Case Summaries 12/2013

(a seller and a buyer signed a USDA option-to-purchase contract; contract granted buyer an irrevocable three-month option to purchase the seller’s 150 acres, and the buyer recorded the option; two days before expiration of option period, buyer (having received notice from the USDA that his loan would be approved “next week”) sent notice to seller that he had received loan approval and was exercising his option to purchase; buyer’s loan approved following week, “subject to the availability of funds,” which were not “immediately available”; seller sought to quiet title to his property, and buyer filed counterclaim seeking specific performance; in affirming chancellor court’s grant of summary judgment to seller, appellate court ruled that the buyer’s acceptance of offer was conditional, depending on future events that may or may not have happened; thus, buyer never validly exercised his option to purchase). 


(petitioner claimed first-year 50 percent bonus depreciation in 2003 for private jet purchased for $22 million; petitioner was insurance salesman to ultra-rich who developed split-dollar technique that generated IRS notice 2002-59 which killed petitioner’s technique;  jet to be used in petitioner’s business; jet paid-for in 2003 along with delivery of jet, and petitioner used jet for air transport in business in 2003 but didn’t substantiate business reasons for trips (flight logs and fuel receipts didn’t match-up); petitioner wanted special modifications to plane to make it fit for his business; accordingly, petitioner signed post-delivery agreement for modifications including $200,000 conference table and widescreen monitors and extra subhydraulics with total bill exceeding $500,000; modifications not completed by end of 2003; IRS claims petitioner committed tax fraud and issue settles; on bonus depreciation issue, court held that plane not placed in service in 2003 because plane not ready for taxpayer’s specifically intended use on regular, ongoing basis (unless frustrated by circumstances beyond taxpayer’s control); petitioner testified that without conference table and widescreen monitors plane not suitable for petitioner’s business needs; 20 percent substantial understatement penalty applied). 

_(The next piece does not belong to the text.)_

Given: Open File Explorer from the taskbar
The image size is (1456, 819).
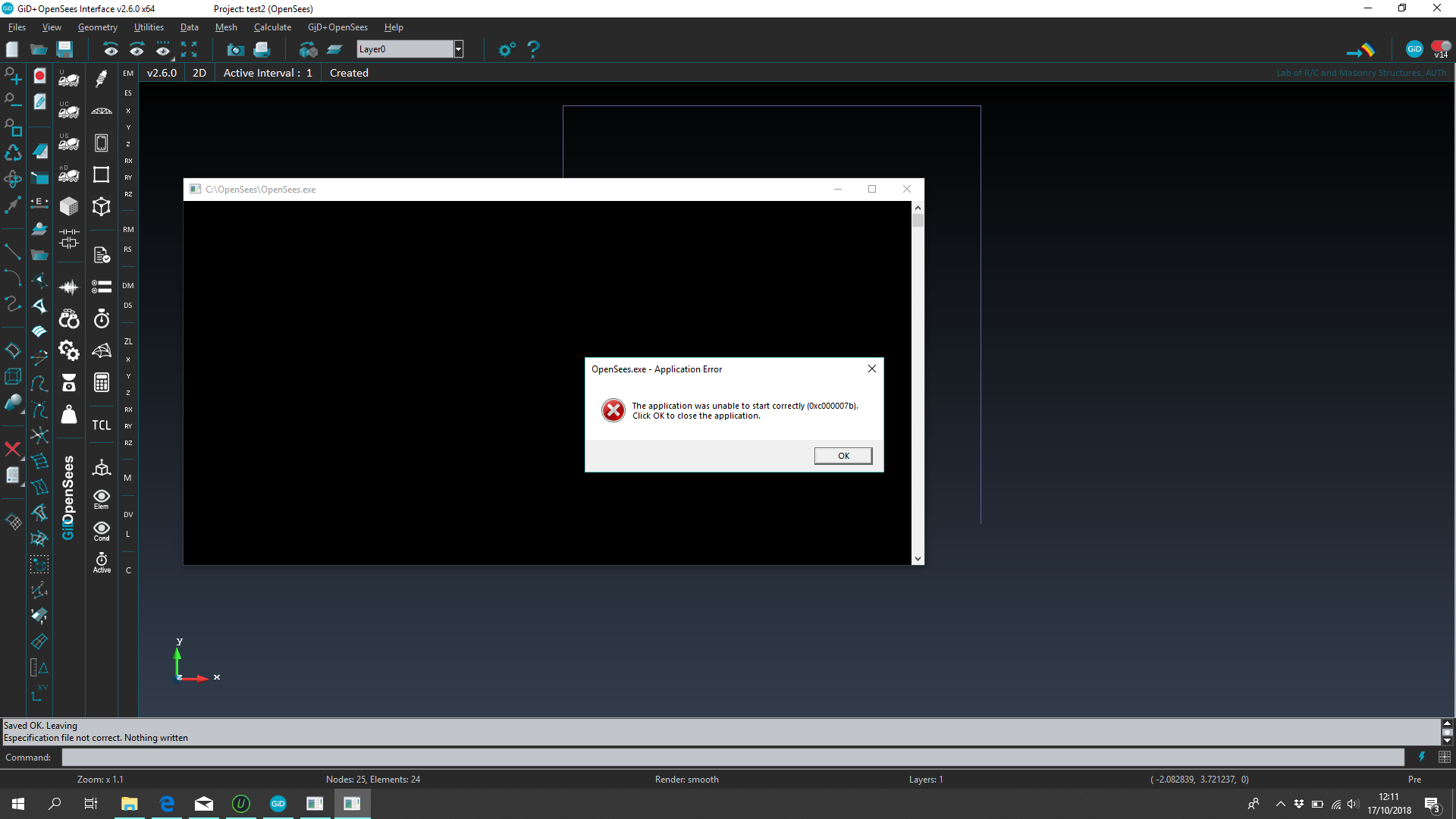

(plaintiffs purchased a landlocked parcel, assuming they could use a private road owned by defendants for access, even though one of the defendant’s representatives had warned them before the purchase that they would need to secure an easement for ingress and egress; plaintiffs filed their action alleging that they were entitled to an equitable easement by necessity; trial court found that plaintiffs had “rolled the dice” by purchasing property without securing access to that property and denied the easement based on hardship to defendants, who wanted to develop the property;  on appeal, the court affirmed the denial of the easement; plaintiffs were not innocent; they knew they did not have legal access to the property, bought it anyway, and attempted to “extort their neighbors; trial court did not abuse discretion in denying them an equitable easement).


(petitioner received $883,250 as up-front bonus payment to allow oil and gas company to lock-up property for eventual lease; petitioner treated amount as capital gain and argued that sale rather than lease involved; IRS claimed amount was ordinary income and assessed additional tax of $147,397 and imposed accuracy-related penalty of $29,479; court agreed with IRS and also disallowed a percentage depletion deduction because no production had occurred - no well drilled on property at time payment received; permanent easement not involved).